Selon vous, à quoi ressembleront les dix prochaines années pour le libre accès, et qu'espérez-vous voir ?

J'espère voir tous les efforts et les réflexions qui ont eu lieu au cours des 10 à 20 dernières années sur la science ouverte porter leurs fruits. J'aimerais que cela passe par une transformation de l'industrie de l'édition afin qu'elle devienne plus manifestement une industrie de services, répondant aux besoins de tout consommateur de connaissances. L'édition est un métier important, nécessitant un ensemble de compétences importantes, mais j'espère voir un changement dans les modes de financement du système d'édition afin qu'il devienne possible, par exemple, de mettre en commun les ressources qui sont désormais utilisées pour les revues des abonnements pour subventionner l'ensemble du système, ce qui permet aux chercheurs de se soumettre gratuitement à des revues et aux lecteurs du monde entier d'accéder aux résultats de la recherche. Nous entendons sans cesse qu'il y a suffisamment d'argent dans le système pour que cela soit possible; ce qu'il faut, c'est la volonté d'y arriver. J'espère que nous verrons cela se réaliser dans les dix prochaines années.

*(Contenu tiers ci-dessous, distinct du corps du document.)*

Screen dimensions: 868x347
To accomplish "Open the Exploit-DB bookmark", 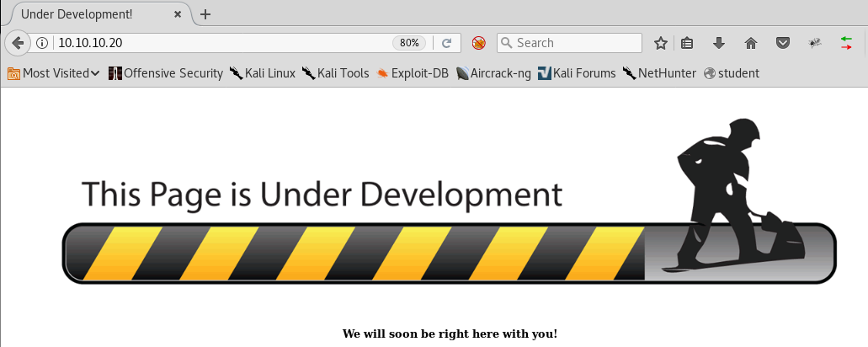I will tap(413, 73).
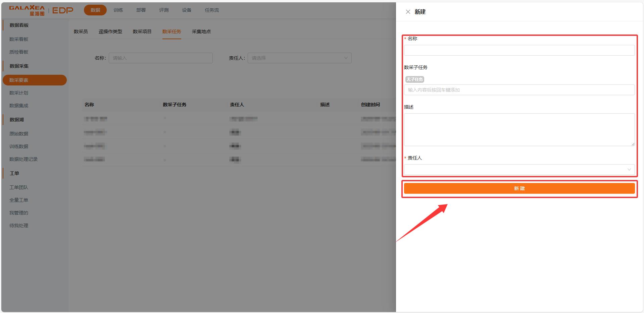Open the 责任人 dropdown in form
The width and height of the screenshot is (644, 313).
[519, 170]
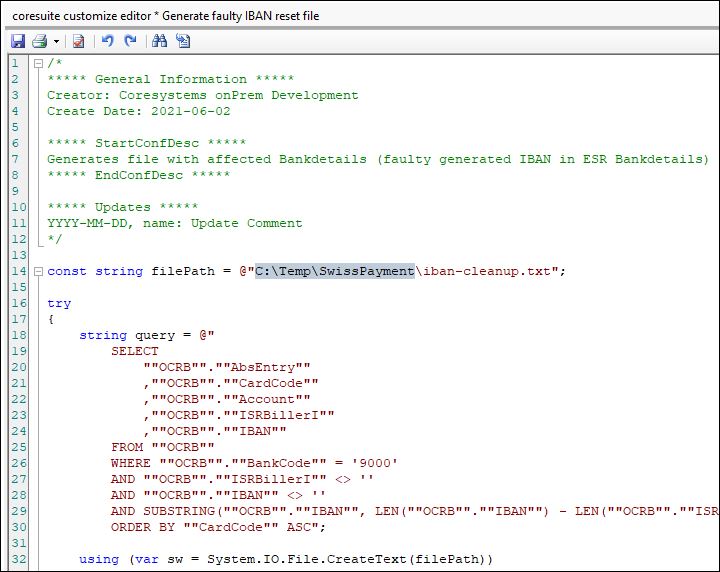Open the dropdown arrow beside Print
This screenshot has width=720, height=572.
[56, 41]
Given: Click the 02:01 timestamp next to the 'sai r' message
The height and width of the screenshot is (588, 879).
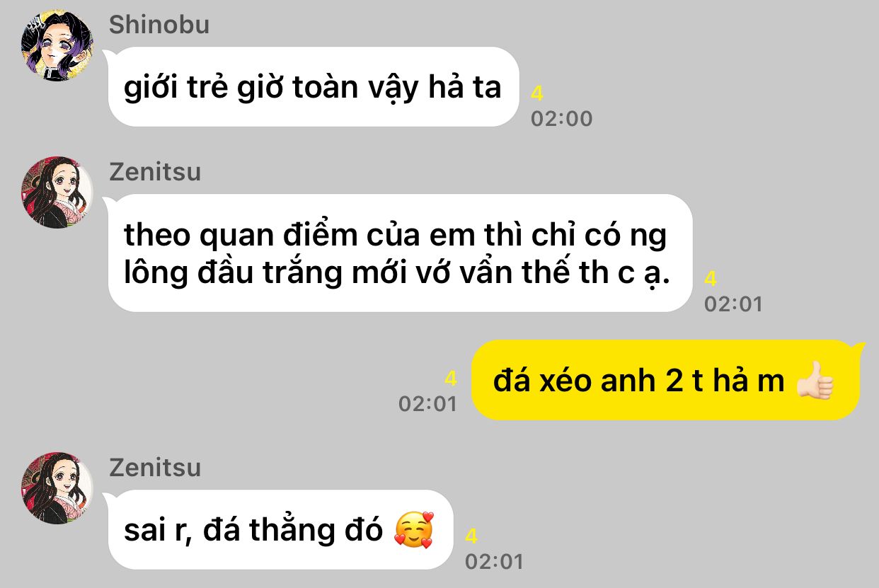Looking at the screenshot, I should (x=494, y=562).
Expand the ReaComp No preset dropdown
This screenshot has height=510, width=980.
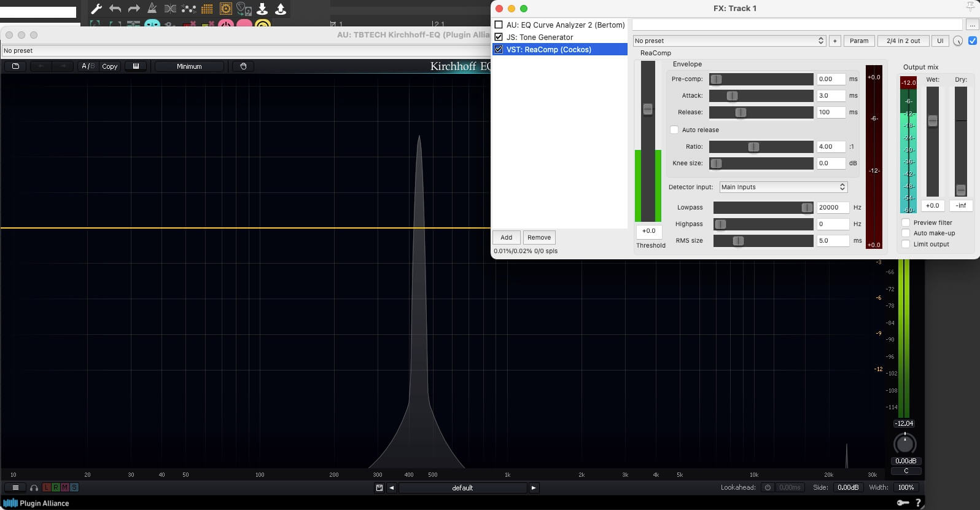pyautogui.click(x=729, y=41)
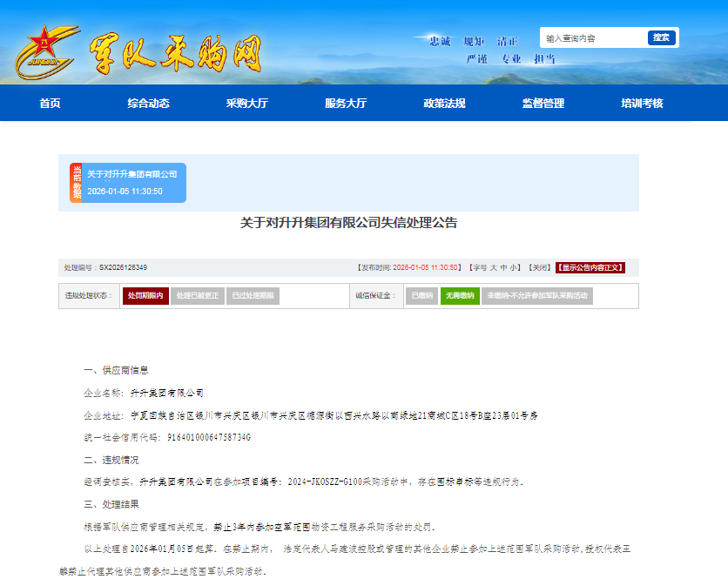Expand the 政策法规 navigation menu
The height and width of the screenshot is (586, 728).
click(x=444, y=104)
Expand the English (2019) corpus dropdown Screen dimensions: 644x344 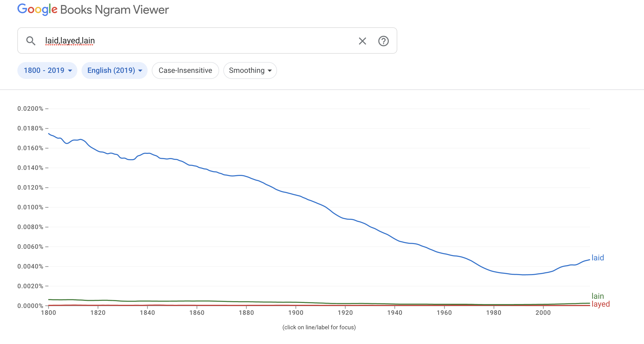(114, 70)
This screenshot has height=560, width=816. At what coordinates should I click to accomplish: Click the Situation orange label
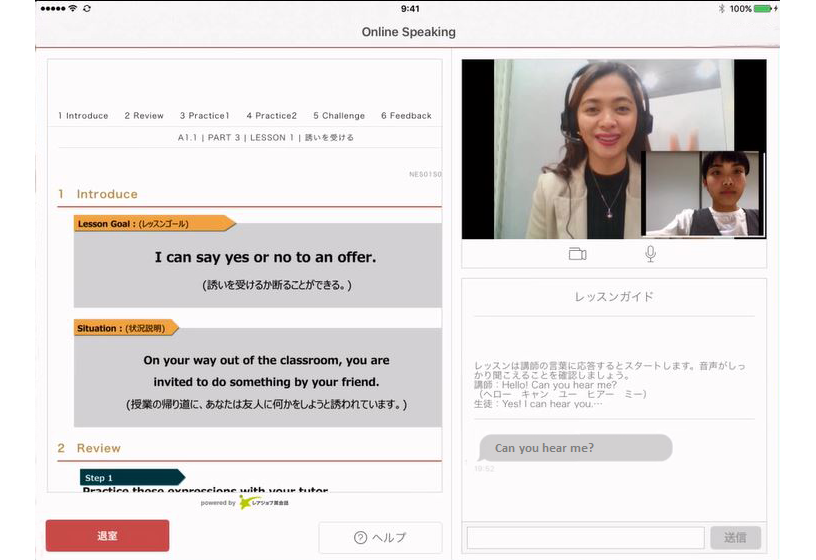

En ce qui concerne les autres aspects de la science ouverte, je pense que de nombreux changements prendront plus de dix ans. La question des livres ouverts – les monographies – prendra plus de temps. Dans dix ans, ce serait formidable d'y voir une diversité d'options. Dans le cas des données, le plus grand défi est de savoir comment diffuser et stocker les données. À l'heure actuelle, de nombreux mouvements visent à rendre le stockage, la conservation et la récupération des données beaucoup plus faciles et plus abordables, mais nous n'en sommes qu'au début de ce processus. Je pense qu'il faudra plus de temps que prévu actuellement pour le Open Science Cloud européen pour vraiment fonctionner comme prévu. C'est probablement l'initiative la plus importante jamais prise pour essayer de coordonner un système fédéré à travers l'Europe, quelle que soit la discipline d'où vous venez – mais le processus pour le mettre en place démontre vraiment à quel point c'est difficile. J'aimerais que cela fonctionne correctement d'ici dix ans.